- TAREFA 1 -
Em quantas linhas das entradas aparece a palavra "what"? Informe apenas o número.

- TEXTO CITADO -
────

Em novembro de 2008, o então senador republicano John McCain, em discurso de aceitação de derrota no Arizona, teve que pedir a seus apoiadores para interromper as vaias quando citou o nome de seu adversário na corrida presidencial, o democrata Barack Obama. O ruído que o impediria de seguir com o pronunciamento reproduziu-se com a mesma intensidade, mas em tom positivo, ao homenagear sua companheira de chapa, a ex-governadora do Alasca Sarah Palin, representante de uma ala mais radical do partido. Era a segunda vez, em um mês, que o republicano precisava pedir moderação a seus apoiadores, que buscavam atacar a figura de Obama com informações falsas.
A cena era um prenúncio do que se tornaria a disputa política nos EUA a partir de então. A reação à crise e à eleição de Obama levariam, já em 2009, à ascensão do Tea Party, movimento conservador e anti-establishment que defendia, de forma virulenta, a redução nas tarifas de impostos, restrições à imigração, maior flexibilização do porte de armas e punição aos grandes investidores de Wall Street, considerados responsáveis pela crise de 2008.
O movimento, que tinha em Sarah Palin um de seus símbolos, foi o primeiro passo de uma nova direita dentro do Partido Republicano, que, sete anos depois, voltaria à Casa Branca por meio de um outsider, Donald Trump, que surpreendeu e sacodiu o establishment político americano. Nesta semana, Trump considerou o resultado das eleições de meio mandato presidencial um "tremendo sucesso", após os republicanos ampliarem o controle do Senado, apesar de terem perdido a maioria na Câmara.
Do lado democrata, a disputa havia surpreendido na fase das primárias da eleição de 2016 com a ascensão do senador Bernie Sanders, que se declara socialista. Derrotado por Hillary Clinton, escolhida candidata pela maioria dos delegados e superdelegados do partido, Sanders levou consigo uma vitória moral. Tanto pelo apoio junto aos jovens quanto pelo fato de as pesquisas na época mostrarem que ele, com sua agenda nacionalista e social, seria o democrata a derrotar Trump, também defensor de uma agenda nacionalista econômica. Sanders conseguiu, ainda, levar de volta para o vocabulário político americano o adjetivo "socialista".
O esvaziamento do centro político e a ascensão de candidatos e programas partidários próximos aos extremos do sistema político é o cerne do estudo Nacionalismo Econômico, em desenvolvimento no Peterson Institute for International Economics, um dos principais centros de pesquisa dos EUA. A pesquisa é coordenada pela economista Monica de Bolle, pesquisadora do instituto e diretora dos estudos em América Latina e Mercados Emergentes da Johns Hopkins.

────

- TAREFA 2 -
Que bandeiras do Tea Party o texto citado enumera? Liste todas.

- MATERIAL FORNECIDO -
────

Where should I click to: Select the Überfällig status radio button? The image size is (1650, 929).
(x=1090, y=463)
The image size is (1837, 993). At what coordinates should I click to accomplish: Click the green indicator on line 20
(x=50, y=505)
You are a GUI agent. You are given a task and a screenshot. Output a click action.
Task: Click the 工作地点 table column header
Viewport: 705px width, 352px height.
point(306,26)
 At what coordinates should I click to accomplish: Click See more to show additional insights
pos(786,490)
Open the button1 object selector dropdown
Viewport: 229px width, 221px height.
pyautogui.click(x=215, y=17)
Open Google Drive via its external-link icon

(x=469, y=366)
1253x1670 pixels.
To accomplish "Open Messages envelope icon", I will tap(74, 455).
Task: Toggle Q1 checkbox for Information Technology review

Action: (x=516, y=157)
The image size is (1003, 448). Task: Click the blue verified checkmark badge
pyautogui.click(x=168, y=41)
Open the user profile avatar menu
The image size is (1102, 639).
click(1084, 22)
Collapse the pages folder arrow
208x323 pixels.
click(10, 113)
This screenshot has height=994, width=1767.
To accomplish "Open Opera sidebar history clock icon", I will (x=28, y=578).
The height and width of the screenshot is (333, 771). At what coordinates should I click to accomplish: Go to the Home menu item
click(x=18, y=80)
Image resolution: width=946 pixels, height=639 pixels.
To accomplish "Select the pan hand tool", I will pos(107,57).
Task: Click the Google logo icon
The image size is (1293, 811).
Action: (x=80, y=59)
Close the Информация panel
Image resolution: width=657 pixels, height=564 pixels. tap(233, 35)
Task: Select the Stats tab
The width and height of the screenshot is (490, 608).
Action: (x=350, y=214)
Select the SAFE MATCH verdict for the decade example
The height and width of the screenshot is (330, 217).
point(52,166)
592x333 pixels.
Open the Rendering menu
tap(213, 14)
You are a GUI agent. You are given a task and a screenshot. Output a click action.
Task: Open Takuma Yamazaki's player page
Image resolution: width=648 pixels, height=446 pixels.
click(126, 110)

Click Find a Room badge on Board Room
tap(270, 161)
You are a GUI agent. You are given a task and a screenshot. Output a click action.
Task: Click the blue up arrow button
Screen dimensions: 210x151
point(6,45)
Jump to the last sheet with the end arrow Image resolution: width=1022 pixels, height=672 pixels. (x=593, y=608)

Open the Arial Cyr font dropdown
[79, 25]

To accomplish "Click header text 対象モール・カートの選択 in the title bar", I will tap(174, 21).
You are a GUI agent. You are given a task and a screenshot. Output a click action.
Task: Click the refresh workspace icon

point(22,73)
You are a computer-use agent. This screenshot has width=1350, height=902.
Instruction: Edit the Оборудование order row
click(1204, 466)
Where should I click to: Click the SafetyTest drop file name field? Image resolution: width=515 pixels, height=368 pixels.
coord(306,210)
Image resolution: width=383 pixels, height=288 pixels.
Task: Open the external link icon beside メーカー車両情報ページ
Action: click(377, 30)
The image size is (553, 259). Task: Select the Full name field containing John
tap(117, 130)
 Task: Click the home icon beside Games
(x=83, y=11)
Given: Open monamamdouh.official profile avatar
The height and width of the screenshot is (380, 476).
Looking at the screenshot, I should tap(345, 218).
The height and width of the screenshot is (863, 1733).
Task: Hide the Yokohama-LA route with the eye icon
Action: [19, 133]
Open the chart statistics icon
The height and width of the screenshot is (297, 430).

────

- RESPOSTA COMPLETA 1 -
3

- RESPOSTA COMPLETA 2 -
- Redução nas tarifas de impostos
- Restrições à imigração
- Maior flexibilização do porte de armas
- Punição aos grandes investidores de Wall Street